**TASK STATEMENT:**
Restate each entry below word for word, without skipping any.

**EXERCISE MATERIALS:**

━━━━

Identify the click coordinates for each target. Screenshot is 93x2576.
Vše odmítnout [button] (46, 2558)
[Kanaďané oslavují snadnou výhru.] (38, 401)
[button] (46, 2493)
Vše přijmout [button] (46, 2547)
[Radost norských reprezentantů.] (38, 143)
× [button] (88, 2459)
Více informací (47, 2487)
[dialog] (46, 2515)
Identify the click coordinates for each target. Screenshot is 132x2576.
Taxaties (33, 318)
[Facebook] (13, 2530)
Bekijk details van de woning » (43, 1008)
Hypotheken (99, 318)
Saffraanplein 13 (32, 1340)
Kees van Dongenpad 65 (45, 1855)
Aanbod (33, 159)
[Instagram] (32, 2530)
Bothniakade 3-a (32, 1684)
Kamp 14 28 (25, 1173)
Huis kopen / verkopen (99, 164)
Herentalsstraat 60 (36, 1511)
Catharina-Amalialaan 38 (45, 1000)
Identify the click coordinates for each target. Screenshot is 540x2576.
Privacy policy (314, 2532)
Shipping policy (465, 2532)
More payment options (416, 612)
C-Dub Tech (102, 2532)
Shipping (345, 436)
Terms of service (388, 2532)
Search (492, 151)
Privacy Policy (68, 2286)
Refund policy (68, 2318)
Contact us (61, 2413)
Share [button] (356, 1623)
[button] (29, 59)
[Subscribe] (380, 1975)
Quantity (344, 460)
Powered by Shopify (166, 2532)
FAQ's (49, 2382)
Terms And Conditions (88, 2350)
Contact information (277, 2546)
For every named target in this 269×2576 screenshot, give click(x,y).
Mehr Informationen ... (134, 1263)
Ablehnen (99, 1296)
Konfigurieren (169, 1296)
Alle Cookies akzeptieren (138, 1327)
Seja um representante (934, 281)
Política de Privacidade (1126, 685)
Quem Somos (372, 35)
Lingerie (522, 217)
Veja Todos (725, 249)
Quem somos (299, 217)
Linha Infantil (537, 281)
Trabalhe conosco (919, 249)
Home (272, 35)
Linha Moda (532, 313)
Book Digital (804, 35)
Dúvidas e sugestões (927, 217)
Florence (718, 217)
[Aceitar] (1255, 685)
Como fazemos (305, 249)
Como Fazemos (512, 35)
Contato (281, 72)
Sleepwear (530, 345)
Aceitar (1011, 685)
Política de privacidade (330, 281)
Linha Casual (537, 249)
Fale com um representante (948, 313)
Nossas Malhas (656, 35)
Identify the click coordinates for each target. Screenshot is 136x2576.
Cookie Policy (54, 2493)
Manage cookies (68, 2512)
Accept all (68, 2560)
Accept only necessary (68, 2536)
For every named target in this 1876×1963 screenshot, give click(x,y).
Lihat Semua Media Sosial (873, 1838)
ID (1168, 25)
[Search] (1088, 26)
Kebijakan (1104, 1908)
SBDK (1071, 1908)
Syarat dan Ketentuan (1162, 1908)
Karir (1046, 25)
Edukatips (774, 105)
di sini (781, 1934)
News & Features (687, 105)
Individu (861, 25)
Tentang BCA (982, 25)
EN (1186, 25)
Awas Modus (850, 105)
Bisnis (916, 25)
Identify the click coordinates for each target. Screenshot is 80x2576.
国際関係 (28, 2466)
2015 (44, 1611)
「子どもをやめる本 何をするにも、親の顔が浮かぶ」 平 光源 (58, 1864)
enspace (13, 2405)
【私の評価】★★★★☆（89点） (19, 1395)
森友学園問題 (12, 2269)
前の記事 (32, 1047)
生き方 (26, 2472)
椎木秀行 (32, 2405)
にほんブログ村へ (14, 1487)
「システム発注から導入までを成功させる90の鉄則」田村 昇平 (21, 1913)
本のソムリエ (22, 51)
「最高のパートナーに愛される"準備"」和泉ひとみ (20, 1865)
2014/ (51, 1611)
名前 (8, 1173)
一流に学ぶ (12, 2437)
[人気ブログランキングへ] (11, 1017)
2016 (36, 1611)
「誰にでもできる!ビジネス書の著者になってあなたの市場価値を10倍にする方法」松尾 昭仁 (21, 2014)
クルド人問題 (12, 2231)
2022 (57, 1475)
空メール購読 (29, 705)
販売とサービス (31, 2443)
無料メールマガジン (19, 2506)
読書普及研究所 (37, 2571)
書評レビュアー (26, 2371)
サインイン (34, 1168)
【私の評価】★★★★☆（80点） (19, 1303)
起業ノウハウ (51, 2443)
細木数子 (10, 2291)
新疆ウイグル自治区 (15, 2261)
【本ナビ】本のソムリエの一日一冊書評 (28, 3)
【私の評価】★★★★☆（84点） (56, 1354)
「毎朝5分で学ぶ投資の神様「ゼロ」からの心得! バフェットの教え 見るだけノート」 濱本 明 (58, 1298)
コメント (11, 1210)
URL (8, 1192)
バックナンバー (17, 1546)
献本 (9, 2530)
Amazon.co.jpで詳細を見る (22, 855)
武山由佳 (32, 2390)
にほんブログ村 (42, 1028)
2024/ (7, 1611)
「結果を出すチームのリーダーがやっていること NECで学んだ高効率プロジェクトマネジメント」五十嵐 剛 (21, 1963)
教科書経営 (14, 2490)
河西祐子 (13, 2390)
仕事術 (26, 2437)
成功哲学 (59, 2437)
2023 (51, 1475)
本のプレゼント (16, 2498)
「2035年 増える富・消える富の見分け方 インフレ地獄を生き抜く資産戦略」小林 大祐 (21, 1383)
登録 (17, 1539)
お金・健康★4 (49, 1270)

━━━━

**EXERCISE ANSWER:**
Identify the click coordinates for each target. Screenshot is 93x2576.
Vše odmítnout [button] (46, 2558)
[Kanaďané oslavují snadnou výhru.] (38, 401)
[button] (46, 2493)
Vše přijmout [button] (46, 2547)
[Radost norských reprezentantů.] (38, 143)
× [button] (88, 2459)
Více informací (47, 2487)
[dialog] (46, 2515)
Identify the click coordinates for each target. Screenshot is 132x2576.
Taxaties (33, 318)
[Facebook] (13, 2530)
Bekijk details van de woning » (43, 1008)
Hypotheken (99, 318)
Saffraanplein 13 (32, 1340)
Kees van Dongenpad 65 (45, 1855)
Aanbod (33, 159)
[Instagram] (32, 2530)
Bothniakade 3-a (32, 1684)
Kamp 14 28 (25, 1173)
Huis kopen / verkopen (99, 164)
Herentalsstraat 60 (36, 1511)
Catharina-Amalialaan 38 (45, 1000)
Identify the click coordinates for each target. Screenshot is 540x2576.
Privacy policy (314, 2532)
Shipping policy (465, 2532)
More payment options (416, 612)
C-Dub Tech (102, 2532)
Shipping (345, 436)
Terms of service (388, 2532)
Search (492, 151)
Privacy Policy (68, 2286)
Refund policy (68, 2318)
Contact us (61, 2413)
Share [button] (356, 1623)
[button] (29, 59)
[Subscribe] (380, 1975)
Quantity (344, 460)
Powered by Shopify (166, 2532)
FAQ's (49, 2382)
Terms And Conditions (88, 2350)
Contact information (277, 2546)
For every named target in this 269×2576 screenshot, give click(x,y).
Mehr Informationen ... (134, 1263)
Ablehnen (99, 1296)
Konfigurieren (169, 1296)
Alle Cookies akzeptieren (138, 1327)
Seja um representante (934, 281)
Política de Privacidade (1126, 685)
Quem Somos (372, 35)
Lingerie (522, 217)
Veja Todos (725, 249)
Quem somos (299, 217)
Linha Infantil (537, 281)
Trabalhe conosco (919, 249)
Home (272, 35)
Linha Moda (532, 313)
Book Digital (804, 35)
Dúvidas e sugestões (927, 217)
Florence (718, 217)
[Aceitar] (1255, 685)
Como fazemos (305, 249)
Como Fazemos (512, 35)
Contato (281, 72)
Sleepwear (530, 345)
Aceitar (1011, 685)
Política de privacidade (330, 281)
Linha Casual (537, 249)
Fale com um representante (948, 313)
Nossas Malhas (656, 35)
Identify the click coordinates for each target. Screenshot is 136x2576.
Cookie Policy (54, 2493)
Manage cookies (68, 2512)
Accept all (68, 2560)
Accept only necessary (68, 2536)
For every named target in this 1876×1963 screenshot, give click(x,y).
Lihat Semua Media Sosial (873, 1838)
ID (1168, 25)
[Search] (1088, 26)
Kebijakan (1104, 1908)
SBDK (1071, 1908)
Syarat dan Ketentuan (1162, 1908)
Karir (1046, 25)
Edukatips (774, 105)
di sini (781, 1934)
News & Features (687, 105)
Individu (861, 25)
Tentang BCA (982, 25)
EN (1186, 25)
Awas Modus (850, 105)
Bisnis (916, 25)
Identify the click coordinates for each target. Screenshot is 80x2576.
国際関係 (28, 2466)
2015 (44, 1611)
「子どもをやめる本 何をするにも、親の顔が浮かぶ」 平 光源 (58, 1864)
enspace (13, 2405)
【私の評価】★★★★☆（89点） (19, 1395)
森友学園問題 (12, 2269)
前の記事 (32, 1047)
生き方 (26, 2472)
椎木秀行 (32, 2405)
にほんブログ村へ (14, 1487)
「システム発注から導入までを成功させる90の鉄則」田村 昇平 (21, 1913)
本のソムリエ (22, 51)
「最高のパートナーに愛される"準備"」和泉ひとみ (20, 1865)
2014/ (51, 1611)
名前 (8, 1173)
一流に学ぶ (12, 2437)
[人気ブログランキングへ] (11, 1017)
2016 (36, 1611)
「誰にでもできる!ビジネス書の著者になってあなたの市場価値を10倍にする方法」松尾 昭仁 (21, 2014)
クルド人問題 (12, 2231)
2022 (57, 1475)
空メール購読 (29, 705)
販売とサービス (31, 2443)
無料メールマガジン (19, 2506)
読書普及研究所 (37, 2571)
書評レビュアー (26, 2371)
サインイン (34, 1168)
【私の評価】★★★★☆（80点） (19, 1303)
起業ノウハウ (51, 2443)
細木数子 (10, 2291)
新疆ウイグル自治区 (15, 2261)
【本ナビ】本のソムリエの一日一冊書評 (28, 3)
【私の評価】★★★★☆（84点） (56, 1354)
「毎朝5分で学ぶ投資の神様「ゼロ」からの心得! バフェットの教え 見るだけノート」 濱本 明 (58, 1298)
コメント (11, 1210)
URL (8, 1192)
バックナンバー (17, 1546)
献本 (9, 2530)
Amazon.co.jpで詳細を見る (22, 855)
武山由佳 (32, 2390)
にほんブログ村 (42, 1028)
2024/ (7, 1611)
「結果を出すチームのリーダーがやっていること NECで学んだ高効率プロジェクトマネジメント」五十嵐 剛 (21, 1963)
教科書経営 (14, 2490)
河西祐子 (13, 2390)
仕事術 (26, 2437)
成功哲学 (59, 2437)
2023 (51, 1475)
本のプレゼント (16, 2498)
「2035年 増える富・消える富の見分け方 インフレ地獄を生き抜く資産戦略」小林 大祐 (21, 1383)
登録 (17, 1539)
お金・健康★4 (49, 1270)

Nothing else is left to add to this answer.